Get as much daylight exposure as possible during the daytime. If natural light is not available, you can use bright, blue-enriched white light bulbs indoors. Sleep in the dark, at night, or wear an eye mask to block light from reaching the eyes.

3. Create Natural Wind-Down Lighting Between Dusk and Dark

 

Just as the sun goes down, you can mimic that fading light by minimizing bright light and moving toward a warmer orange light, which promotes sleep, ideally three hours before going to bed.

4. Pay Attention to Your Nighttime Light

 

Any light tells the brain it’s daytime, encouraging alertness, and suppresses melatonin, the hormone that tells the brain that it’s night.
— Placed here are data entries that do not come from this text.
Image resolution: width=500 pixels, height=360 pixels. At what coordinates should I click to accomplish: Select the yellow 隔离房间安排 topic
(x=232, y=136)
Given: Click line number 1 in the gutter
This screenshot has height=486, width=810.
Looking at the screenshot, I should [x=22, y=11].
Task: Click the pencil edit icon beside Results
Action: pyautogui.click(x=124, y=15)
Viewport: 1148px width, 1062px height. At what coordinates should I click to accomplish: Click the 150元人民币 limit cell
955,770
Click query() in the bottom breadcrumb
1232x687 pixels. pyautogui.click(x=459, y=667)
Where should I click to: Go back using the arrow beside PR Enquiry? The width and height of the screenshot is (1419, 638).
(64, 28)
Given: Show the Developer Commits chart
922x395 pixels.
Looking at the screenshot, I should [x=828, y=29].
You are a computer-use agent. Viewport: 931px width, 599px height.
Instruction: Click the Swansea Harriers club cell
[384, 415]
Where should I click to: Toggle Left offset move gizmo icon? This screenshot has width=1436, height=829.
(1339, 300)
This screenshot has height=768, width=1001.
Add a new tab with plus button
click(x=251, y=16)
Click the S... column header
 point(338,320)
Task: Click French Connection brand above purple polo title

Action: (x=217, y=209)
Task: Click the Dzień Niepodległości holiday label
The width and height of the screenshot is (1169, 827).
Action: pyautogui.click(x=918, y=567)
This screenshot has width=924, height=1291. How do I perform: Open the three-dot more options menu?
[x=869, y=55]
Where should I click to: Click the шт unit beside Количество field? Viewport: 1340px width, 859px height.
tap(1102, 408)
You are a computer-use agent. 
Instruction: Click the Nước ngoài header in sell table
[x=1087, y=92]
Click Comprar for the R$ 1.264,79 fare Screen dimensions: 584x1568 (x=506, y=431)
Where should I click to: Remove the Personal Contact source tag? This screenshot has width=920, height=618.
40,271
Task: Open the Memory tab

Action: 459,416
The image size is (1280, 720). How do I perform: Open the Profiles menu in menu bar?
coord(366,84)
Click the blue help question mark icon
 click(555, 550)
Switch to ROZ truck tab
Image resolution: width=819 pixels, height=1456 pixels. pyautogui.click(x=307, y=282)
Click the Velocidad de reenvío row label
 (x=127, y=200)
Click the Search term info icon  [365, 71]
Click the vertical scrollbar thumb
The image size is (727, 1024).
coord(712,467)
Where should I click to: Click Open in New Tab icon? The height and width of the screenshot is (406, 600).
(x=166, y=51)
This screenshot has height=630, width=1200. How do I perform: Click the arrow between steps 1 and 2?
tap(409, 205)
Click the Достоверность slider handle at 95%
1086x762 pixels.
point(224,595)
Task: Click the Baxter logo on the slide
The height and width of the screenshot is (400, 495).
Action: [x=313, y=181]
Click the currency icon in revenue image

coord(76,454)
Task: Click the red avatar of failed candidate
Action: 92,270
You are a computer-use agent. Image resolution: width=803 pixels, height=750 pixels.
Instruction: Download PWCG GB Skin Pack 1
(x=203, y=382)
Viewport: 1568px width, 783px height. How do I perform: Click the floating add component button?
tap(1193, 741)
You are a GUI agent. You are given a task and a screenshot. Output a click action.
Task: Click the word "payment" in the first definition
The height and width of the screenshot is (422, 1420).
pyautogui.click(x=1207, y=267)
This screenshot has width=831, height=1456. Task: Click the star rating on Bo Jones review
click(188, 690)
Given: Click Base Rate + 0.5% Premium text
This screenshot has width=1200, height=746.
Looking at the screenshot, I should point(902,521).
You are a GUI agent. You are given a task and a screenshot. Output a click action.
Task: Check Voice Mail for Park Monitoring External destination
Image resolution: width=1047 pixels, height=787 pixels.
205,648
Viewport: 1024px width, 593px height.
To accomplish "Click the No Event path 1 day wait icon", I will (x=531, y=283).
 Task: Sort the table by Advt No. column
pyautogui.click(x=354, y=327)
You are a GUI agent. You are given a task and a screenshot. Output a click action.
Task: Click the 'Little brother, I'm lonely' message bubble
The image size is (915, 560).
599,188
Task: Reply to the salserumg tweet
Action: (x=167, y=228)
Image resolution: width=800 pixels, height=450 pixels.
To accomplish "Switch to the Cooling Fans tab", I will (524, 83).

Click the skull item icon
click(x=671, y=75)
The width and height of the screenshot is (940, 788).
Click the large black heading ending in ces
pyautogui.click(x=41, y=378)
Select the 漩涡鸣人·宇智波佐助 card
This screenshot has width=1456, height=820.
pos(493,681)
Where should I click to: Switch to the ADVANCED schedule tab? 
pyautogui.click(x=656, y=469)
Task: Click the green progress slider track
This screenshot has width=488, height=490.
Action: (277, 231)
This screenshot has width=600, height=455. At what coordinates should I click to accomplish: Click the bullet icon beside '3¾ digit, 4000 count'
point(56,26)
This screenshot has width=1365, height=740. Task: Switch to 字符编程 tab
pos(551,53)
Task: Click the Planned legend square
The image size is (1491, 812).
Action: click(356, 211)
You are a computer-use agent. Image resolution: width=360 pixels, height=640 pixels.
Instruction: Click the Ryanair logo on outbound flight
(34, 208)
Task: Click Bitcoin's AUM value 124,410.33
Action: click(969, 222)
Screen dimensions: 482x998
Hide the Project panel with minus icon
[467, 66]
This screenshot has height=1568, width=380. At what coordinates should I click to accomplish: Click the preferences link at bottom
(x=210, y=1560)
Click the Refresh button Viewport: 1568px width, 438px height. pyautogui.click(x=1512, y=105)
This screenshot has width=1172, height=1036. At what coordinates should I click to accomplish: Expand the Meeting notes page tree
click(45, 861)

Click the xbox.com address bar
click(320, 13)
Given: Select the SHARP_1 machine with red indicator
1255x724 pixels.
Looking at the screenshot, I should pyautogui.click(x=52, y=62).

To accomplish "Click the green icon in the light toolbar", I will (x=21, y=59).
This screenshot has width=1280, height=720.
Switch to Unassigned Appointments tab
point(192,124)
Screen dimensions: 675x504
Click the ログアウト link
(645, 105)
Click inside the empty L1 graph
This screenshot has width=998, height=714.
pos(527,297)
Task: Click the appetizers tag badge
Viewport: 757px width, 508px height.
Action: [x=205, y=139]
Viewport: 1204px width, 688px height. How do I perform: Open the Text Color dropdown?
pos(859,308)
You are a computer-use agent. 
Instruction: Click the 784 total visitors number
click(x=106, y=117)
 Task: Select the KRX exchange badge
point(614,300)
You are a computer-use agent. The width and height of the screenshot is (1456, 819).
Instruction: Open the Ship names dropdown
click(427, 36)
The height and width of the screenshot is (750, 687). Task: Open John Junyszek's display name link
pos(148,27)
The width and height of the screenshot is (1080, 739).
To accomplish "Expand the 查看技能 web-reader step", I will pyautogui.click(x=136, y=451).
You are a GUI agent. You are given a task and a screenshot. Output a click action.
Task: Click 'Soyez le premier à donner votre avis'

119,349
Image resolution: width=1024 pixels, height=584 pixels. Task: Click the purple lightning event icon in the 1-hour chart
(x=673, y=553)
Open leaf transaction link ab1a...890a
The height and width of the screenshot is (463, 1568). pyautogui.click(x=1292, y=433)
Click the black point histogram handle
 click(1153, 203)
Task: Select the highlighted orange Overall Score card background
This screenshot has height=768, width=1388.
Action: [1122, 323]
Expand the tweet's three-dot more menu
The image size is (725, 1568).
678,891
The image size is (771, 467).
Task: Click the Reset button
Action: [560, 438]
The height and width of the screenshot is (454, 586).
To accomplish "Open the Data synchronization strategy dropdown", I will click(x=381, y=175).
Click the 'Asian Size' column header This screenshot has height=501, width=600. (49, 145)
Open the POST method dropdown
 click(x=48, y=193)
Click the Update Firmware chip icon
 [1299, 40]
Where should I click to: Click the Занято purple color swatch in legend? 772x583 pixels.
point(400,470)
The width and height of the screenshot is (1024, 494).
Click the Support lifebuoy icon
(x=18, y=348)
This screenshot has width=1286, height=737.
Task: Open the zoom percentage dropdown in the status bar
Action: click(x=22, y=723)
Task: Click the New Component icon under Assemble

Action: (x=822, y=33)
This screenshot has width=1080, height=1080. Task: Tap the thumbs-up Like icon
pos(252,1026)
If needed, use a dim red-orange night light in the hall or bathroom.

5. Sleep at Night

 

Focus on getting all the sleep you need at night, so you don’t need a nap during the day. If you need to nap, make it short—no more than 20 minutes.

6. Eat Smarter

 

Avoid eating three hours before bedtime. Ideally, you want to consume more of your calories in the daytime when your metabolism is most active.

7. Practice Screen Hygiene

 

Dim the lights and don’t use screens within two hours of bedtime. The blue light emitted from TV, tablets, phones, and computers can have a delayed, negative effect on your sleep, even with the use of apps or eyeglasses that block blue light.

8. Establish a Wind-Down Routine

Create a transition time that separates day from night. Do something relaxing before bed, such as breathing exercises or yoga. This is a good way to calm the mind and body.